Christian Leng: Die ISO 10218-1 und ISO 10218-2 wurden 2012 publiziert. Ein Update folgte 2016 mit dem heute verfügbaren Teil der Cobot-Spezifikationen (ISO/TS 15066). Seitdem hat sich der Einsatz von Industrierobotern fast verdoppelt: Heute sind nahezu 3,5 Millionen im Einsatz. Ein Update und eine Anpassung waren also definitiv nötig und auch absehbar. Weitere Marktanforderungen hinsichtlich Cybersicherheit und kollaborierende Robotik sind in den letzten Jahren hinzugekommen.

Markus Winter: Aktuelle Bedrohungen und damit einhergehend Themen wie der EU-Cybersecurity-Act sowie auch die Haltung der US-Regierung bei kritischer Infrastruktur (z.B. Mobilfunk und Energieversorgung) zeigen Auswirkungen auf die 10218-1. Die Bedrohung einer Cybersecurity-Attacke schwingt ebenfalls bei mittleren wie kleineren Maschinen- wie Roboterherstellern mit – gerade wenn man den aktuellen Lebenszyklus vieler Robotiklösungen beobachtet / betrachtet. Mit Sicherheit werden wir in den nächsten Jahren noch viele Veränderungen am Markt erleben.

Was sind die wesentlichen Inhalte bzw. Änderungen, die auf die Roboter- bzw. Maschinenhersteller mit Prozess-Know-how zukommen?

Markus Winter: Neben vielen kleineren Anpassungen sind die folgenden wesentlichen Änderungen hervorzuheben:

  • Integration der ISO/TS 15066:2016 – vor allem in die ISO 10218-2 (Stichwort: kollaborierender Betrieb zwischen Mensch und Roboter)

  • Klassifizierung der Roboter in zwei Klassen in Bezug auf die funktionalen Sicherheitsanforderungen

  • Klärung der Anforderungen an die Funktionssicherheit

  • Cybersicherheit (Neu)

Welche Neuerung in der Norm ist Ihnen besonders positiv aufgefallen?

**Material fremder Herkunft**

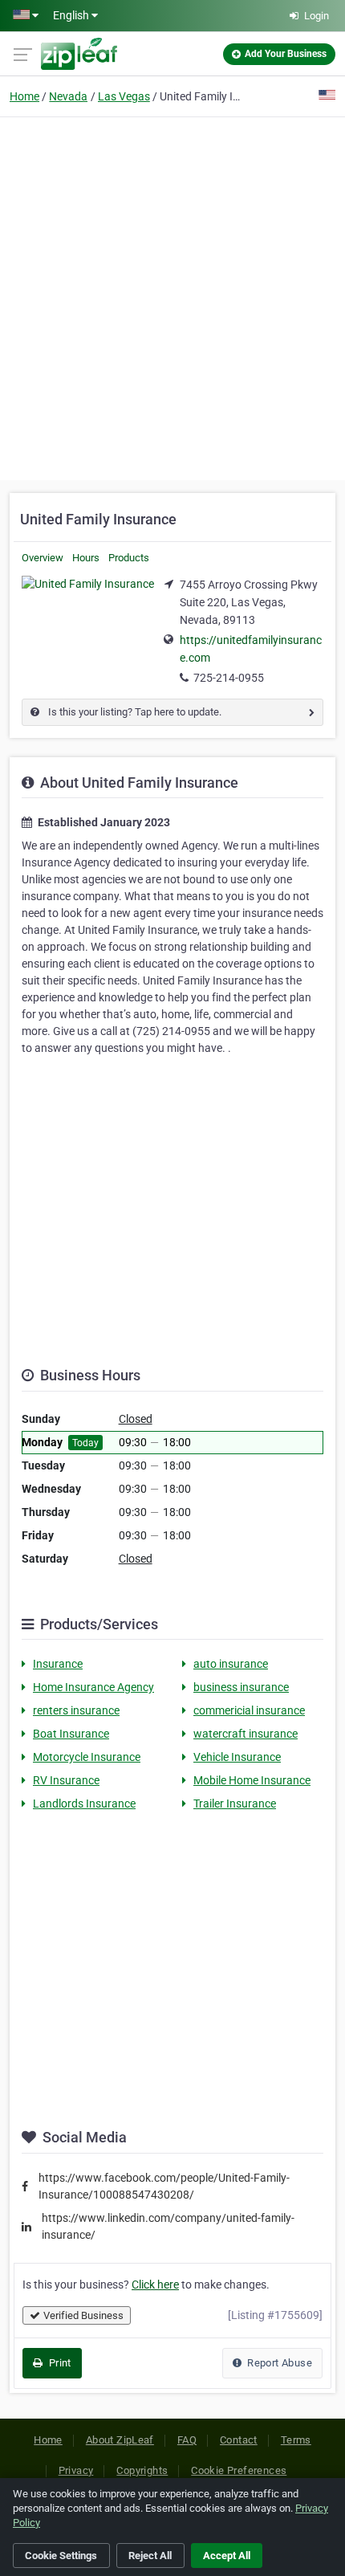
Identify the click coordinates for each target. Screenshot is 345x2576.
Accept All (226, 2556)
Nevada (68, 96)
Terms (296, 2440)
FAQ (187, 2440)
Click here (155, 2284)
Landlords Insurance (84, 1803)
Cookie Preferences (238, 2470)
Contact (239, 2440)
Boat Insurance (71, 1733)
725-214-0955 (228, 677)
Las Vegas (124, 96)
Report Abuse (278, 2363)
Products (128, 558)
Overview (42, 558)
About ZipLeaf (120, 2440)
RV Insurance (66, 1780)
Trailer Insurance (234, 1803)
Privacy (76, 2470)
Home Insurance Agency (93, 1687)
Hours (85, 558)
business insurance (241, 1687)
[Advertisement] (172, 296)
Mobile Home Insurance (251, 1780)
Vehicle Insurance (237, 1757)
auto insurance (230, 1663)
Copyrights (142, 2470)
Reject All (150, 2556)
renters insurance (76, 1710)
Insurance (58, 1663)
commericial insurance (249, 1710)
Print (58, 2363)
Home (24, 96)
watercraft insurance (245, 1733)
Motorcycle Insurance (86, 1757)
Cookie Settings (61, 2556)
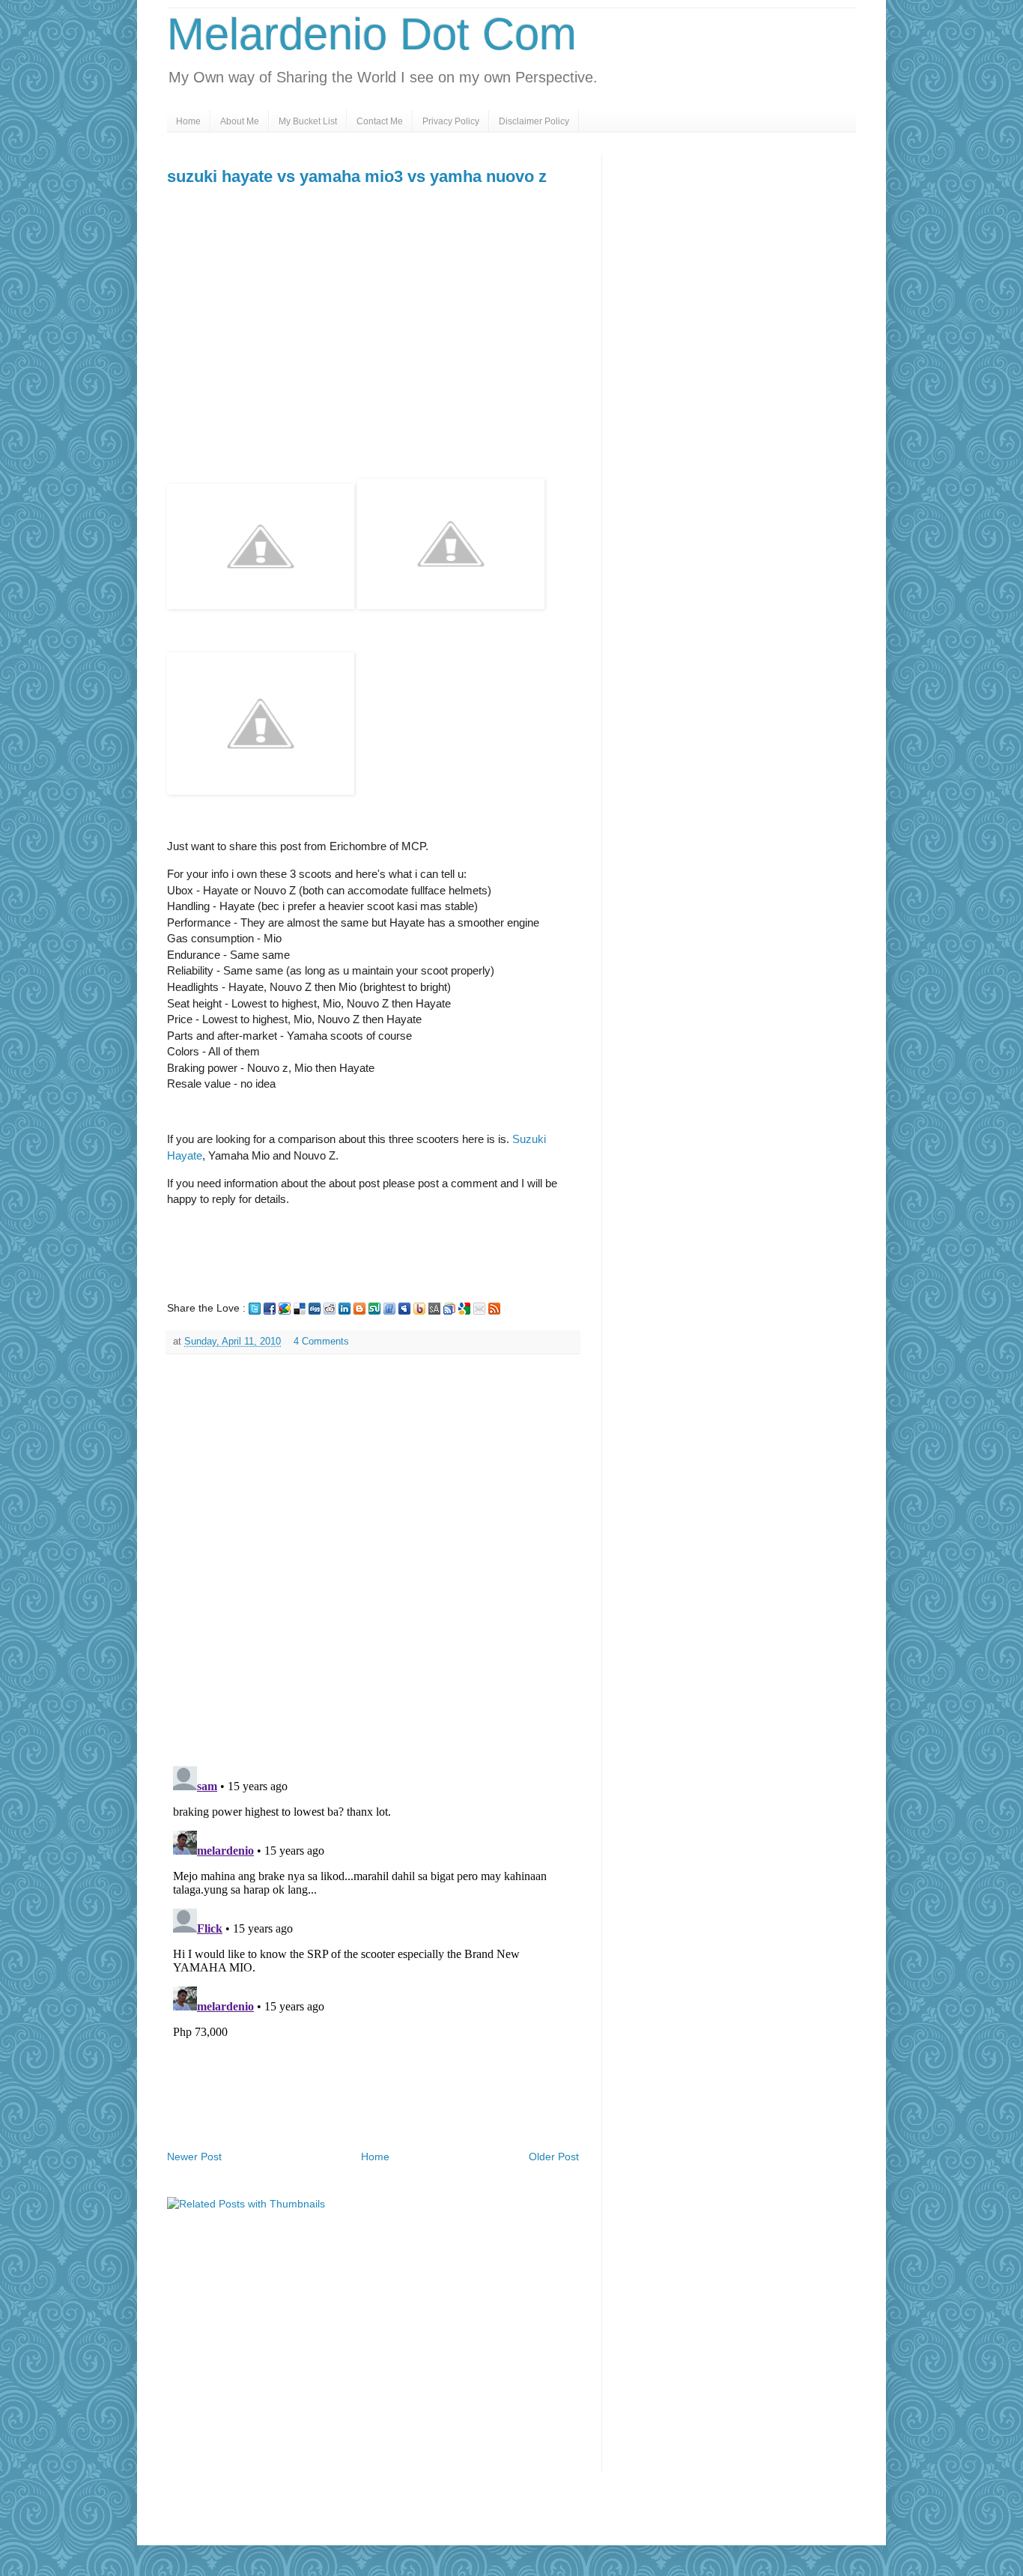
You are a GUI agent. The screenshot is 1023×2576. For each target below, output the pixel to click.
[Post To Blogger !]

Christian Leng: Der Umgang mit Geschwindigkeiten in der manuellen Betriebsart mit reduzierter Geschwindigkeit (auch bekannt als Betriebsart manuell reduzierte Geschwindigkeit, T1 oder Teach) wurde deutlich präzisiert. So heißt es nun beispielsweise, dass die Geschwindigkeit von Robotern der Klasse II in der genannten Betriebsart sicher überwacht werden muss.

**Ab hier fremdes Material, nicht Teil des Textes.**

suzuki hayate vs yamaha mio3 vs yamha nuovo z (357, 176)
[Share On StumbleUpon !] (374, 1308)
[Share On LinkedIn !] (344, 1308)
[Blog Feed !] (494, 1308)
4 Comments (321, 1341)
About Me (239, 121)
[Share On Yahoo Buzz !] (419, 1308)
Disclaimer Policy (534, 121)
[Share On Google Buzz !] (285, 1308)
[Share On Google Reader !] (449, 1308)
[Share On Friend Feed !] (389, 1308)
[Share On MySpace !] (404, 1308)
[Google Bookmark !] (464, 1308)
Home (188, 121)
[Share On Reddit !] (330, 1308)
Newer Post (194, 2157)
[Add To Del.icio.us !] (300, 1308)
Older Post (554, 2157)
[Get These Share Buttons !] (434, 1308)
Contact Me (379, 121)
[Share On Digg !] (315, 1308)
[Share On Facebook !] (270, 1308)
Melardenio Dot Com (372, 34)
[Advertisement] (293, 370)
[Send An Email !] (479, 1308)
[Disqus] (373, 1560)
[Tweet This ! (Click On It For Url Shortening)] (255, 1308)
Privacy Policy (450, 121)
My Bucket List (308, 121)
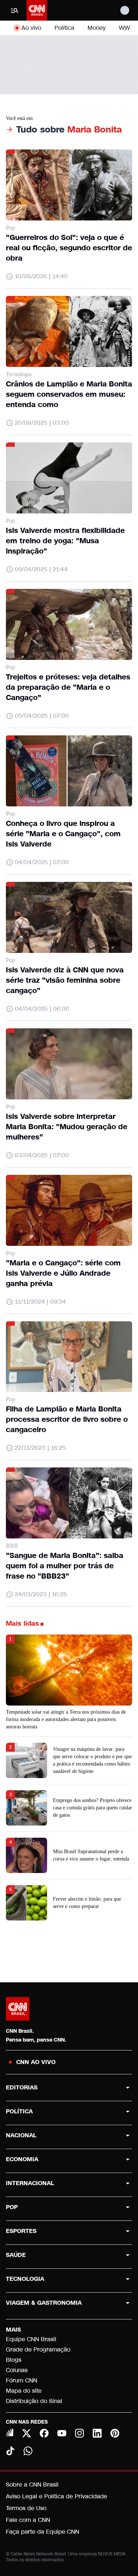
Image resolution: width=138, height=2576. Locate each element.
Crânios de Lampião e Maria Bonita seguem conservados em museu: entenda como (69, 394)
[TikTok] (10, 2450)
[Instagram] (79, 2433)
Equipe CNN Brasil (31, 2339)
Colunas (17, 2370)
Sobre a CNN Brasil (32, 2484)
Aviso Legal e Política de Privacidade (56, 2496)
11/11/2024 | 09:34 (40, 1301)
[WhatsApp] (28, 2450)
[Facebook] (44, 2433)
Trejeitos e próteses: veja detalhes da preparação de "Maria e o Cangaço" (68, 687)
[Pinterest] (114, 2433)
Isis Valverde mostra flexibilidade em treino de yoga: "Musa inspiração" (65, 540)
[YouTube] (61, 2433)
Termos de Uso (26, 2508)
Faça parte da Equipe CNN (42, 2531)
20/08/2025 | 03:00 (42, 422)
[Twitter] (26, 2433)
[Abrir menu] (15, 10)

Markus Winter: Besonders begrüßen wir auch die Klarstellung der erforderlichen Sicherheitsfunktionen im neuen Anhang C. Darin finden alle Betroffenen eine exakte Auflistung sowie Beschreibung, welche Normen verpflichtend oder nur optional sind und wie diese aufgebaut sein müssen. Damit wird einfach Klarheit geschaffen.

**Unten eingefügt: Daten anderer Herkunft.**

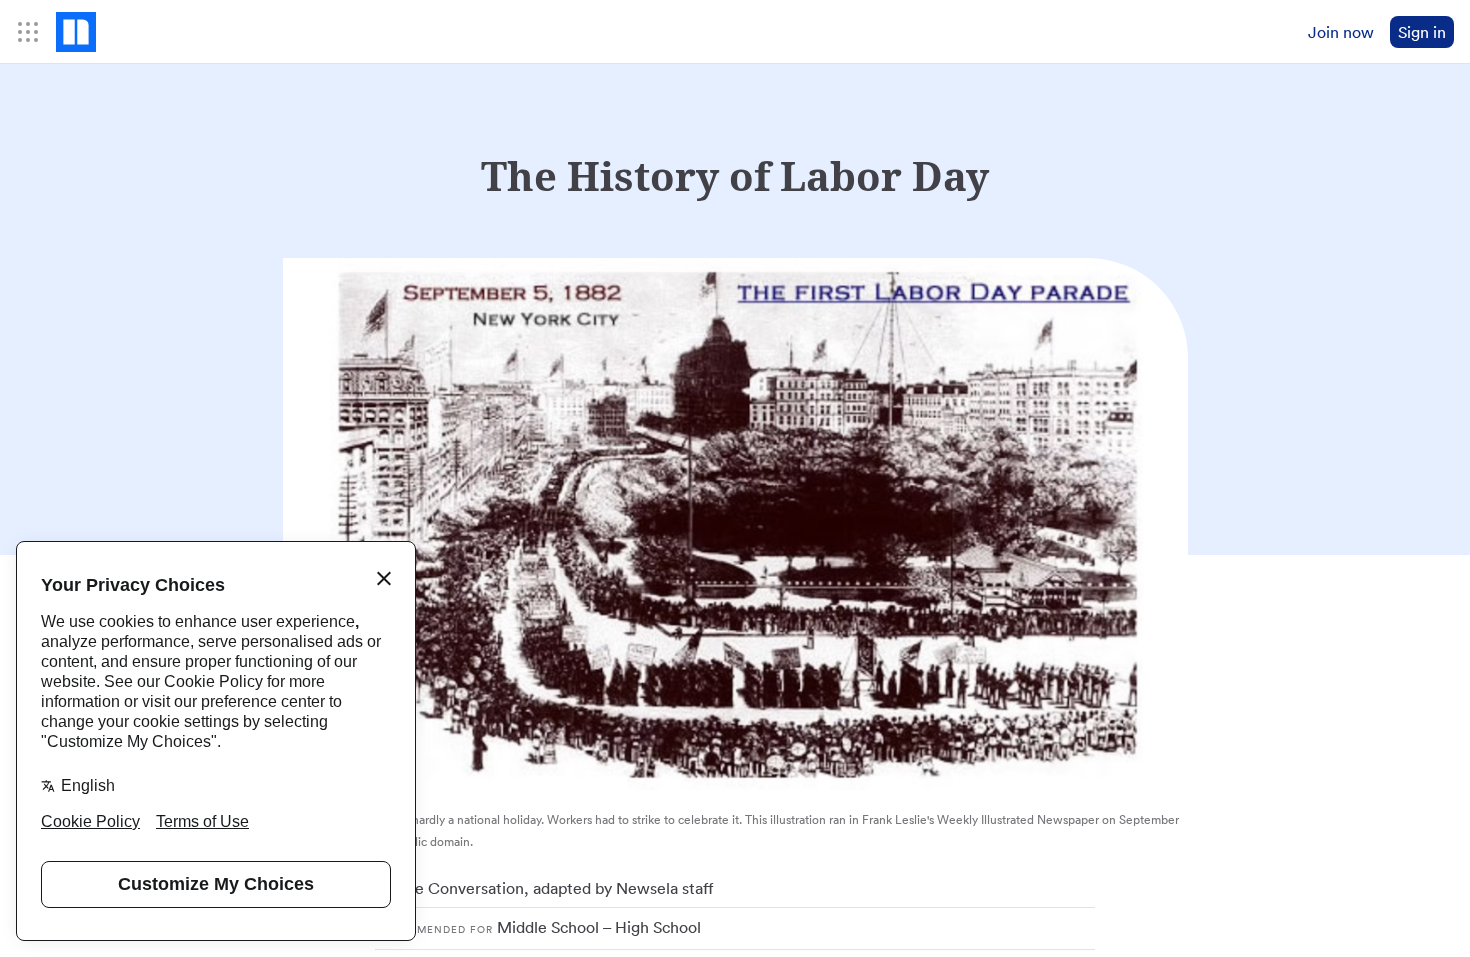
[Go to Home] (76, 32)
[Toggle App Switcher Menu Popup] (28, 32)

Spannend finde ich auch die Aufweitung der minimalen Funktionalen Sicherheitsanforderungen:

Alte Revision

  • PLd / Kat3

Neue Revision

  • PLd / Kat3 oder

  • SIL2 / HFT=1 (20 Jahre) oder

  • SIL2 / PFHd < 4,43 *10^-7

Anmerkung der Redaktion: Die genannten Werte beziehen sich auf die Angabe zur Funktionssicherheitsleistung gemäß den Normen (DIN) EN ISO 13849-1 und (DIN) EN IEC 62061. Während die Funktionssicherheit bei der (DIN) EN ISO 13849-1 in unterschiedlichen Performance Leveln (PL) und Kategorien (Kat) angegeben wird, sind es bei der (DIN) EN IEC 62061 der Safety Integrity Level (SIL) und die Hardware-Fehlertoleranz (HFT). Bei dem PFHd Wert handelt es sich um die Angabe der Wahrscheinlichkeit eines gefährlichen Ausfalls je Stunde (Probability of a Dangerous Failure per Hour).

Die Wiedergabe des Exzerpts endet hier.